-------- TEXTE CITÉ --------

Pourquoi
l’histoire est-elle une matière si difficile? On trouve des éléments de réponse
à cette question dans la recherche de Laurie Pageau (MA, Université Laval, 2016).
Les adolescents n’ont pas toujours la maturité neuropsychologique nécessaire à
une pensée formelle. Ce niveau cognitif permet d’envisager des possibilités et
des hypothèses abstraites, par elles-mêmes, indépendamment de tout jugement de
valeur a priori. « L’histoire est […] la plus abstraite des disciplines.
[…] Le laboratoire de l’historien est tout entier imaginaire. (L’histoire)
utilise un langage et des concepts complexes… » (Laville, 1977, pp. 33-34)
En fait, une bonne partie de la population adulte ne maîtrise pas la pensée
formelle ou hypothético-déductive. En même temps, celle-ci peut apparaître
avant l’âge identifié par Piaget.
L’autre forme
de pensée qui est souvent difficile d’accès pour les élèves est la pensée
combinatoire. « Il s’agit d’un groupe d’idées, fortement liées à
l’abstraction, qui permettent à la personne de prendre en considération des
faits abstraits, des hypothèses pour, entre autre, les manipuler, les réunir,
les mettre en relation vers un point de convergence ou anticiper leur produit.

-------- LIGNES RÉPERTORIÉES --------

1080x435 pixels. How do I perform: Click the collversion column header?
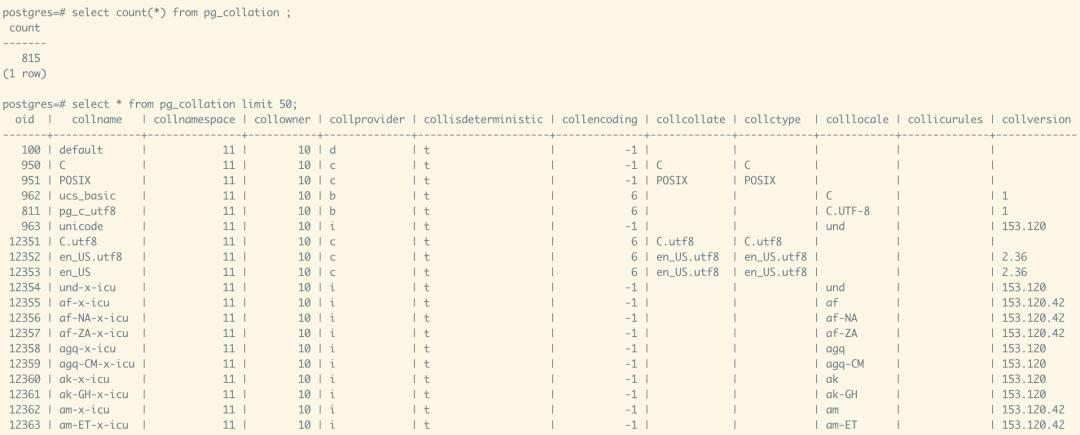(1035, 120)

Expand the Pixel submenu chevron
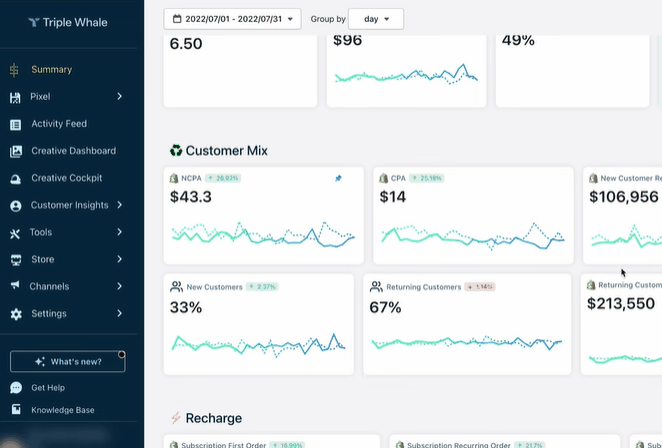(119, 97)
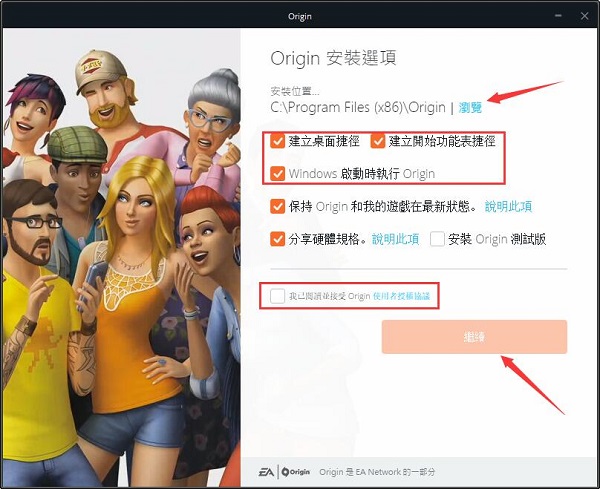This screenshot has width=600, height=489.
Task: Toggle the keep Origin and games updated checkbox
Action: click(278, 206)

--------

*TÂCHES À FAIRE*
a – D'après l'extrait sur l'histoire, quelle autre forme de pensée est souvent difficile d'accès pour les élèves ?
b – Recopiez, s'il vous plaît, le passage de l'extrait sur l'histoire qui va de « […] Le laboratoire » jusqu'à « identifié par Piaget. ».
Les lignes n'ont aucun lien avec l'extrait sur l'histoire.

*RÉPONSES*
a – La pensée combinatoire.

b –
[…] Le laboratoire de l’historien est tout entier imaginaire. (L’histoire)
utilise un langage et des concepts complexes… » (Laville, 1977, pp. 33-34)
En fait, une bonne partie de la population adulte ne maîtrise pas la pensée
formelle ou hypothético-déductive. En même temps, celle-ci peut apparaître
avant l’âge identifié par Piaget.